Truth Is Out There? Really? Ex-Lawmakers Piqued, but Skeptical on ETs

"Isn't it a leap to say, 'UFOs exist,' and then say it's E.T.?" asked Cook. "Is it the only explanation?"

Woolsey told ABC News she agreed to appear on the panel because she's interested in government transparency.

Gravel, the former Democratic Alaska senator who ran for president in 2008, told ABC News he doesn't believe UFO sightings necessarily mean extraterrestrial life exists.

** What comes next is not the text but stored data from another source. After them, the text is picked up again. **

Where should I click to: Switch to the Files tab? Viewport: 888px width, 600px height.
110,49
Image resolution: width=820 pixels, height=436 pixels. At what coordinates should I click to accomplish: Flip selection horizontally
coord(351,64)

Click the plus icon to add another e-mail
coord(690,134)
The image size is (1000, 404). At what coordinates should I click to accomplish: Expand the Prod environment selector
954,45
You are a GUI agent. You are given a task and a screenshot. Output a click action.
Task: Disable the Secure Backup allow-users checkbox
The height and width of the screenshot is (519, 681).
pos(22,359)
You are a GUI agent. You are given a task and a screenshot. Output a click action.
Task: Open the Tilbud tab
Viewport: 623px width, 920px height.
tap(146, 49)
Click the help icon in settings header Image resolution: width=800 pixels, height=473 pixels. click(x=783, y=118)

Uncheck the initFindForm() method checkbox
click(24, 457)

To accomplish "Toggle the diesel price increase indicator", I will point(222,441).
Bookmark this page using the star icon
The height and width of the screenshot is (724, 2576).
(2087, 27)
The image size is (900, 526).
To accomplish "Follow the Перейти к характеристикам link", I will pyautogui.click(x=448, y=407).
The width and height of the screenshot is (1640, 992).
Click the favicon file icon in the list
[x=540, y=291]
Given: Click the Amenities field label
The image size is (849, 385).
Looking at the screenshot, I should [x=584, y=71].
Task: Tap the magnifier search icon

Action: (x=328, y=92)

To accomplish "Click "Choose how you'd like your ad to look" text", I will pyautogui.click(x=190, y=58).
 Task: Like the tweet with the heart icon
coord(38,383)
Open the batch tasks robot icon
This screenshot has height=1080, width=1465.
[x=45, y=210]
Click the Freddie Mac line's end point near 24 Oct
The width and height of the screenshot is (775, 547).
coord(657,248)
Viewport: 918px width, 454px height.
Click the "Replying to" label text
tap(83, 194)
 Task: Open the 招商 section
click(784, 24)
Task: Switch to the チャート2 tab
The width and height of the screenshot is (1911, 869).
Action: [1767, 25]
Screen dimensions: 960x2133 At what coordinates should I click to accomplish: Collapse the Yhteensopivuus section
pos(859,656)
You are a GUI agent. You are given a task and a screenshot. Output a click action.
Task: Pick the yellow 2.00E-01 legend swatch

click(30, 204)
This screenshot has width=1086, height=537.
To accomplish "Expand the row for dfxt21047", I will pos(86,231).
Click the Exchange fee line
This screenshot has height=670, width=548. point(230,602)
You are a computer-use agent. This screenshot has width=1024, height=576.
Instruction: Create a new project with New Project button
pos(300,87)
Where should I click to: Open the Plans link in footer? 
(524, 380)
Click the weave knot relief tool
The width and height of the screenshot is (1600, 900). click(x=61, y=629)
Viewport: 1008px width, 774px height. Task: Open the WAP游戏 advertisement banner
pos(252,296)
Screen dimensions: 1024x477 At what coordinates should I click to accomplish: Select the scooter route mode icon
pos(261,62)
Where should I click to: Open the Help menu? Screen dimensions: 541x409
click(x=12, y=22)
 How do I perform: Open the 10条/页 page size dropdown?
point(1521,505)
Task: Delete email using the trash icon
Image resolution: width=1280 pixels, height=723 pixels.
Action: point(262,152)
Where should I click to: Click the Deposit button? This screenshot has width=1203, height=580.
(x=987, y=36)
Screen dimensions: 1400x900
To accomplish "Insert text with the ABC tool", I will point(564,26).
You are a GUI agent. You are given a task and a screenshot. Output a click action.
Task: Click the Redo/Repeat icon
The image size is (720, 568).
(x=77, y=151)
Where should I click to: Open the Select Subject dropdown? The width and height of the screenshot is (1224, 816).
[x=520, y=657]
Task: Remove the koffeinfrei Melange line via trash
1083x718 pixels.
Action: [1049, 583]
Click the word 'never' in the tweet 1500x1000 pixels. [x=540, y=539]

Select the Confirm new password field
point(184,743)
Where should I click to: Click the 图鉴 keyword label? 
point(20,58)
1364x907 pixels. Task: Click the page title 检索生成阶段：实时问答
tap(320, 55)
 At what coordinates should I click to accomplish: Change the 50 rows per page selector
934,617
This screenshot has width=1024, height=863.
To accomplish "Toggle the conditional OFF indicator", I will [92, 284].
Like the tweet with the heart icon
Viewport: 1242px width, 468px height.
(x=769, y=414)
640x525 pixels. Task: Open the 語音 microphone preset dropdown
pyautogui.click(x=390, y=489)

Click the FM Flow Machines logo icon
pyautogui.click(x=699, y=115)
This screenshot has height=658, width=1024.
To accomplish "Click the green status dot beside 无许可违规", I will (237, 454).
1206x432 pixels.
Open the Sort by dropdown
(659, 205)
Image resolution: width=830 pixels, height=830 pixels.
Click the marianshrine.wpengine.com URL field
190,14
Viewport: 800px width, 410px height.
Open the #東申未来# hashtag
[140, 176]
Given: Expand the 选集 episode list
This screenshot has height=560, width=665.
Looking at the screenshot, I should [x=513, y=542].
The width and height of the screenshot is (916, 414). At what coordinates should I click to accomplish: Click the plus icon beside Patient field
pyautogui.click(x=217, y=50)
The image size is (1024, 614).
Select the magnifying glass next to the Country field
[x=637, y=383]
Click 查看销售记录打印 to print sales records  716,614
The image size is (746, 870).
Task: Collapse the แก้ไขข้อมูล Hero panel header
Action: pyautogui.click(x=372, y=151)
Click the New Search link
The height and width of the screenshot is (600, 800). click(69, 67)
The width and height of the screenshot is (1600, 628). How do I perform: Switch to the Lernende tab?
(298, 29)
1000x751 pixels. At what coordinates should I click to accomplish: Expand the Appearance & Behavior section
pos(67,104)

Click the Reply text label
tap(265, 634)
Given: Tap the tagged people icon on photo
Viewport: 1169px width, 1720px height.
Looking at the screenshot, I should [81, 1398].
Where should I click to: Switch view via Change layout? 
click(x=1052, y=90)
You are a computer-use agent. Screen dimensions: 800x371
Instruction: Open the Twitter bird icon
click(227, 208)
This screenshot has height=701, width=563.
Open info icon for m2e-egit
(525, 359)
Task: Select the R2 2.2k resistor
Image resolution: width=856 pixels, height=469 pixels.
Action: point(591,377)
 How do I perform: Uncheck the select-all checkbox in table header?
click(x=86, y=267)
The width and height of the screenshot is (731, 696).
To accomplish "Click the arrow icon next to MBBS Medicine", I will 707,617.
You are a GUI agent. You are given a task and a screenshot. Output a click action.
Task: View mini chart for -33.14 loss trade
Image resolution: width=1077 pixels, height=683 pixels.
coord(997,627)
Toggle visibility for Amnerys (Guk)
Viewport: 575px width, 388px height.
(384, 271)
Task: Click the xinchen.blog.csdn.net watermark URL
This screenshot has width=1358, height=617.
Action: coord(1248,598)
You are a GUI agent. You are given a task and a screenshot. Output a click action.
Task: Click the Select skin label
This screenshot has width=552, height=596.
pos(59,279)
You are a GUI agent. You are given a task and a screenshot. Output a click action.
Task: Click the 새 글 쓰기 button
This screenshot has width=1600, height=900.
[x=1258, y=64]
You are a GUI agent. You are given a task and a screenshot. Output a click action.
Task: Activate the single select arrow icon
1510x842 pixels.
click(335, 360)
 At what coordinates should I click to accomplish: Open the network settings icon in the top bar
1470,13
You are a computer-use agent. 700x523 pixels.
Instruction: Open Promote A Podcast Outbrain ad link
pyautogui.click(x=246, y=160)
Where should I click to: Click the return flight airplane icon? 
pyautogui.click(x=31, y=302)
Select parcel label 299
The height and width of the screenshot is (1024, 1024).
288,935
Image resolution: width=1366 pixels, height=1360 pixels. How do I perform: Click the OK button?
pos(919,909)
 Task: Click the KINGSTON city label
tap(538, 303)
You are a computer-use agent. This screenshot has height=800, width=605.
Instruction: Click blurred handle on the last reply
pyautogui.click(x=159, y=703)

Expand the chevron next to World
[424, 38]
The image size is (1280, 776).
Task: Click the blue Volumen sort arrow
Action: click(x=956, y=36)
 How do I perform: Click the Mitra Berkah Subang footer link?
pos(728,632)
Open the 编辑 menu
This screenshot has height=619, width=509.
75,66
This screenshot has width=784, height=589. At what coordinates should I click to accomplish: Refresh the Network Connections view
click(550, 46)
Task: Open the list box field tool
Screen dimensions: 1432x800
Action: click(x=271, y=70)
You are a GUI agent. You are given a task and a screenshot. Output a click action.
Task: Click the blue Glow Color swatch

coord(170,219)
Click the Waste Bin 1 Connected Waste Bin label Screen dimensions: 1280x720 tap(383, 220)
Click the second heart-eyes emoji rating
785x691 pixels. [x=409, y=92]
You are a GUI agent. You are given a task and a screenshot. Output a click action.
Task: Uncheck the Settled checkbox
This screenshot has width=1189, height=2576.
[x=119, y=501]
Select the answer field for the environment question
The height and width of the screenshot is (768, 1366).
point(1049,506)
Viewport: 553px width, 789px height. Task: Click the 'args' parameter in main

"We don't know, but the reason we conclude it's extraterrestrial is because there's no explanation of the phenomenon of all these sightings," Gravel said. He bemoaned "the American government keeping this information from the American public and the people of the world. ... There's no question that there's something going on that's not explainable."

At one point during the "hearing," Kilpatrick appeared to buy into theories of extraterrestrial life.

"What you all have unveiled is there's something out there, we're not alone," Kilpatrick said.

The Wednesday morning session, attended by 55 or 60 in a dim auditorium at the Press Club in downtown Washington, D.C., will be featured in an upcoming documentary being produced by Paradigm, the same group that arranged the event.

According to organizer Stephen Bassett, who founded Paradigm in 1996 as a political-advocacy and lobbying group to pressure the government to release information on UFOs, the whole event will wind up costing $600,000. Funding was supplied by a wealthy Canadian donor named Thomas Clearwater, Bassett told ABC News.

"Congress is out of the game. Let me tell you, the president is out of the game," Bassett told ABC News. "It is run within the military-intelligence community."

An earlier version of this story referred to all the former members of Congress as Democrats. Former congressmen Bartlett and Cook are Republicans.